Give the data again in full. Keep every line the same.

★ ★ ★ ★ ★ ★ ★

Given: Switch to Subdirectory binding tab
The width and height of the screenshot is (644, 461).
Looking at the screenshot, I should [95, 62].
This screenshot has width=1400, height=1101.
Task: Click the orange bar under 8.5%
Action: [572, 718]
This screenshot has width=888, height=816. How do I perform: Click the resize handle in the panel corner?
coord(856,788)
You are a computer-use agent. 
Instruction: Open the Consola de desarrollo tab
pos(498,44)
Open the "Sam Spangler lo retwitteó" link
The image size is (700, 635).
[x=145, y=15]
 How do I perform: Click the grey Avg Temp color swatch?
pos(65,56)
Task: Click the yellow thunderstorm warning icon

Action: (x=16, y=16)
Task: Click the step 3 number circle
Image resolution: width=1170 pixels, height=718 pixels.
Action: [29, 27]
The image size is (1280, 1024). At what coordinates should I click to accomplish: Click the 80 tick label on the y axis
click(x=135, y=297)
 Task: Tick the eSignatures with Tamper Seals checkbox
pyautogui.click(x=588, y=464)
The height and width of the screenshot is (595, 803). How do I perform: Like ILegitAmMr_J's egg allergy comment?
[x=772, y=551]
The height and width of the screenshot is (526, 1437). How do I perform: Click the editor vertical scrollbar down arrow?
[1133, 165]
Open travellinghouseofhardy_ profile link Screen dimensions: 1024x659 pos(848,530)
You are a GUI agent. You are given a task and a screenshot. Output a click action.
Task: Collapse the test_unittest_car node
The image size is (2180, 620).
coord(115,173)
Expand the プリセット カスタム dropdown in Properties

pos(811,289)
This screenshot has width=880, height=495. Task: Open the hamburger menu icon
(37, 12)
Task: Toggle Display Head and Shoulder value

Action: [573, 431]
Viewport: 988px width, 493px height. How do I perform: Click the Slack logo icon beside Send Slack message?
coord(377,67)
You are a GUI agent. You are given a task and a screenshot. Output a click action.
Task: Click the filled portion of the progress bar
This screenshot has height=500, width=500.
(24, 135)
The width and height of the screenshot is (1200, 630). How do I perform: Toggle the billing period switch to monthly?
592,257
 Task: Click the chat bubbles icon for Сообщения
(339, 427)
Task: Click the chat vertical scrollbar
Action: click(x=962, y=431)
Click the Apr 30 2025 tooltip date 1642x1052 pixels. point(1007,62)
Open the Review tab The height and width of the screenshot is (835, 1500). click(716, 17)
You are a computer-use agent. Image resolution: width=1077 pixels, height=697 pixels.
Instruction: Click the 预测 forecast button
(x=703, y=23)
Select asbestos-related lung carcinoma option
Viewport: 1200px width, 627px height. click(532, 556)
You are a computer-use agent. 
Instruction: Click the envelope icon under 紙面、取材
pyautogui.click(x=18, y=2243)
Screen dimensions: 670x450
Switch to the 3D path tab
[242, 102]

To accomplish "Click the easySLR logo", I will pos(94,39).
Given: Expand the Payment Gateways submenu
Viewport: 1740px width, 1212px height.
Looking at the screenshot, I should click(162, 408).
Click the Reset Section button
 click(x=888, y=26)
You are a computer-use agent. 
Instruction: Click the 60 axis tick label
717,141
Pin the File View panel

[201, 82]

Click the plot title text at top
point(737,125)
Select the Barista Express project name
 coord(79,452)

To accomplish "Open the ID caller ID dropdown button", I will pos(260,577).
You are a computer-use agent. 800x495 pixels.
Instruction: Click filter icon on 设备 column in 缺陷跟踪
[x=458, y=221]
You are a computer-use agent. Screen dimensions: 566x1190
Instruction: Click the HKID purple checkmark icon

★ ★ ★ ★ ★ ★ ★

> _Reply to the exercise_
Given: Switch to Subdirectory binding tab
The width and height of the screenshot is (644, 461).
Looking at the screenshot, I should [95, 62].
This screenshot has width=1400, height=1101.
Task: Click the orange bar under 8.5%
Action: [572, 718]
This screenshot has width=888, height=816. How do I perform: Click the resize handle in the panel corner?
coord(856,788)
You are a computer-use agent. 
Instruction: Open the Consola de desarrollo tab
pos(498,44)
Open the "Sam Spangler lo retwitteó" link
The image size is (700, 635).
[x=145, y=15]
 How do I perform: Click the grey Avg Temp color swatch?
pos(65,56)
Task: Click the yellow thunderstorm warning icon

Action: (x=16, y=16)
Task: Click the step 3 number circle
Image resolution: width=1170 pixels, height=718 pixels.
Action: [29, 27]
The image size is (1280, 1024). At what coordinates should I click to accomplish: Click the 80 tick label on the y axis
click(x=135, y=297)
 Task: Tick the eSignatures with Tamper Seals checkbox
pyautogui.click(x=588, y=464)
The height and width of the screenshot is (595, 803). How do I perform: Like ILegitAmMr_J's egg allergy comment?
[x=772, y=551]
The height and width of the screenshot is (526, 1437). How do I perform: Click the editor vertical scrollbar down arrow?
[1133, 165]
Open travellinghouseofhardy_ profile link Screen dimensions: 1024x659 pos(848,530)
You are a GUI agent. You are given a task and a screenshot. Output a click action.
Task: Collapse the test_unittest_car node
The image size is (2180, 620).
coord(115,173)
Expand the プリセット カスタム dropdown in Properties

pos(811,289)
This screenshot has width=880, height=495. Task: Open the hamburger menu icon
(37, 12)
Task: Toggle Display Head and Shoulder value

Action: [573, 431]
Viewport: 988px width, 493px height. How do I perform: Click the Slack logo icon beside Send Slack message?
coord(377,67)
You are a GUI agent. You are given a task and a screenshot. Output a click action.
Task: Click the filled portion of the progress bar
This screenshot has height=500, width=500.
(24, 135)
The width and height of the screenshot is (1200, 630). How do I perform: Toggle the billing period switch to monthly?
592,257
 Task: Click the chat bubbles icon for Сообщения
(339, 427)
Task: Click the chat vertical scrollbar
Action: click(x=962, y=431)
Click the Apr 30 2025 tooltip date 1642x1052 pixels. point(1007,62)
Open the Review tab The height and width of the screenshot is (835, 1500). click(716, 17)
You are a computer-use agent. Image resolution: width=1077 pixels, height=697 pixels.
Instruction: Click the 预测 forecast button
(x=703, y=23)
Select asbestos-related lung carcinoma option
Viewport: 1200px width, 627px height. click(532, 556)
You are a computer-use agent. 
Instruction: Click the envelope icon under 紙面、取材
pyautogui.click(x=18, y=2243)
Screen dimensions: 670x450
Switch to the 3D path tab
[242, 102]

To accomplish "Click the easySLR logo", I will pos(94,39).
Given: Expand the Payment Gateways submenu
Viewport: 1740px width, 1212px height.
Looking at the screenshot, I should click(162, 408).
Click the Reset Section button
 click(x=888, y=26)
You are a computer-use agent. 
Instruction: Click the 60 axis tick label
717,141
Pin the File View panel

[201, 82]

Click the plot title text at top
point(737,125)
Select the Barista Express project name
 coord(79,452)

To accomplish "Open the ID caller ID dropdown button", I will pos(260,577).
You are a computer-use agent. 800x495 pixels.
Instruction: Click filter icon on 设备 column in 缺陷跟踪
[x=458, y=221]
You are a computer-use agent. Screen dimensions: 566x1190
Instruction: Click the HKID purple checkmark icon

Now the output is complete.